The hard part is in my head battling away with the demons making sense of what is happening, coping with the huge disappointment I am feeling and also coping with the fact that the enjoyment of the day has evaporated, this is now not fun. I have to cope with the fact that I can now only walk, that people who are out and about can see me with my race number walking. You cannot tell that I'm injured (a few times I pulled up with cramp but not many). I also hobbled/run the last couple of hundred yards why? I don't know. I know it's stupid and I always tell others not to worry what other people think, but there you go. I am gutted that a part of my body is not nor will not do what I require of it.

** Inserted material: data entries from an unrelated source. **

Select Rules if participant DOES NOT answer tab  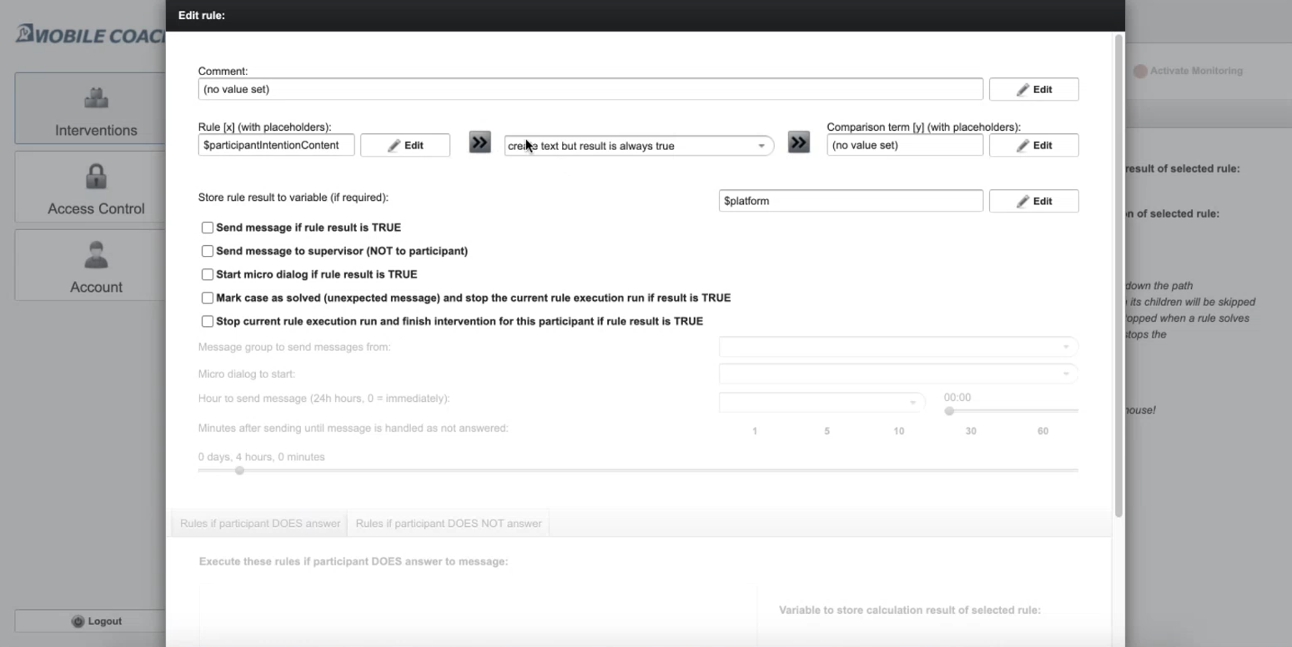448,523
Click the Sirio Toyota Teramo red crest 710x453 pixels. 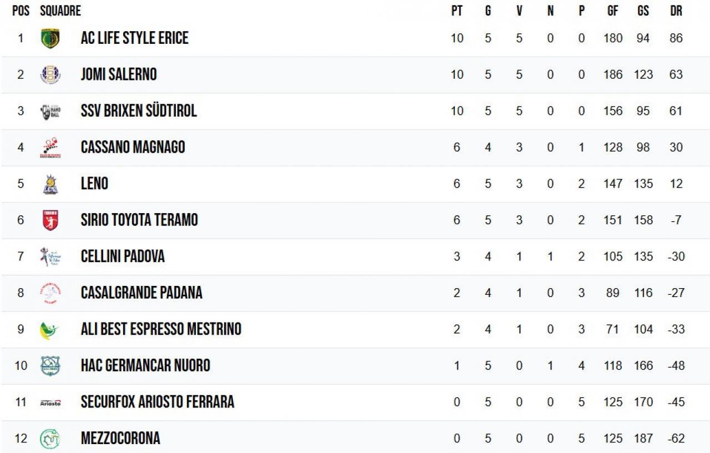coord(50,220)
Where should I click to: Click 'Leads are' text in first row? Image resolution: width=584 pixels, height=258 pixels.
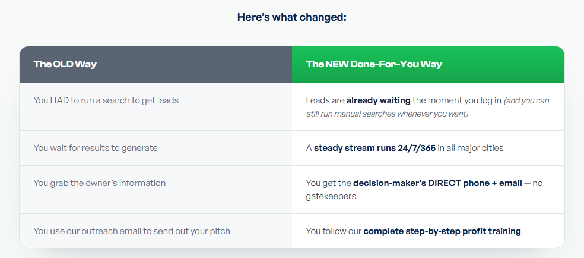[x=325, y=100]
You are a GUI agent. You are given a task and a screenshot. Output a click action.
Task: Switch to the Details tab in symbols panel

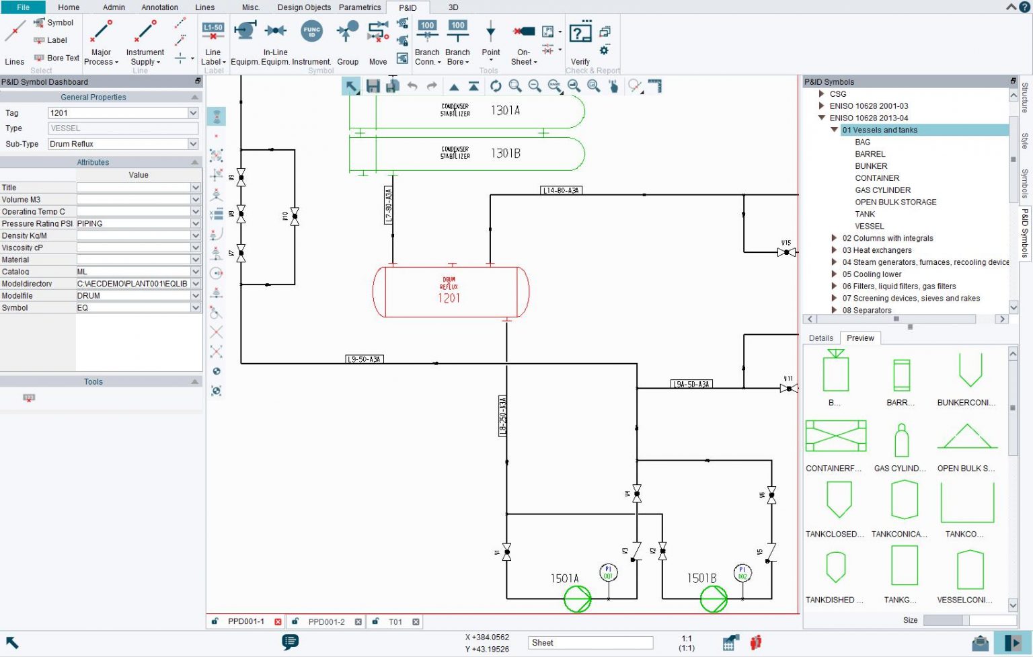[820, 338]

This is not a knee jerk reaction this is a result of a lot of hard work to repair and heal the one thing I have given is time and plenty of it.
So it is with regret and a great deal of sadness that I will no longer enter long distance running races. The longest race I will enter is the Great South Run at 10 miles. I will concentrate on the positives and will look to improve my 10K times to chase the dream of being able to run the distance comfortably, and to also chase the 5K dream of a sub 30 minute run. Time will tell if both of these goals are achievable. If they are both achievable it may take a long time to achieve but I will have a lot of fun and enjoyment trying to get there. I also have my little Duathlon Series this year the plan will be to go one better than last year and finish all 3 races uninjured.
I have two great stand alone cycling challenges this year the Cuba Cycle Challenge which also happens to be in the middle of Duathlon 2 and 3 so a bit of warm weather training then. I have also signed up to do the iconic London to Brighton Cycle Ride in May. Any plans I have during the year for endurance training will be done on the bike as this allows me to push myself without having the impact on my legs which means I will stay fitter have less injuries and as I said already enjoy myself which is the most important thing.
I also plan to volunteer for the longer races in Portsmouth, being towards the back of the field I appreciate the efforts of all the marshalls who give up there time for free so that these races can go ahead. I love to be able to give something back to encourage people who are making a tremendous effort and also see the front runners effortlessly running something I normally miss. I feel a little defeated for making this decision but I'm making it for the right thought out reasons. So as one door closes more than one invariably opens up. New opportunity's and challenges will come my way I await them with open arms as I say goodbye to half and full marathons and cherish the marvelous memories of the London Marathon, Brighton Half Marathon, and the Portsmouth Coastal Half Marathon.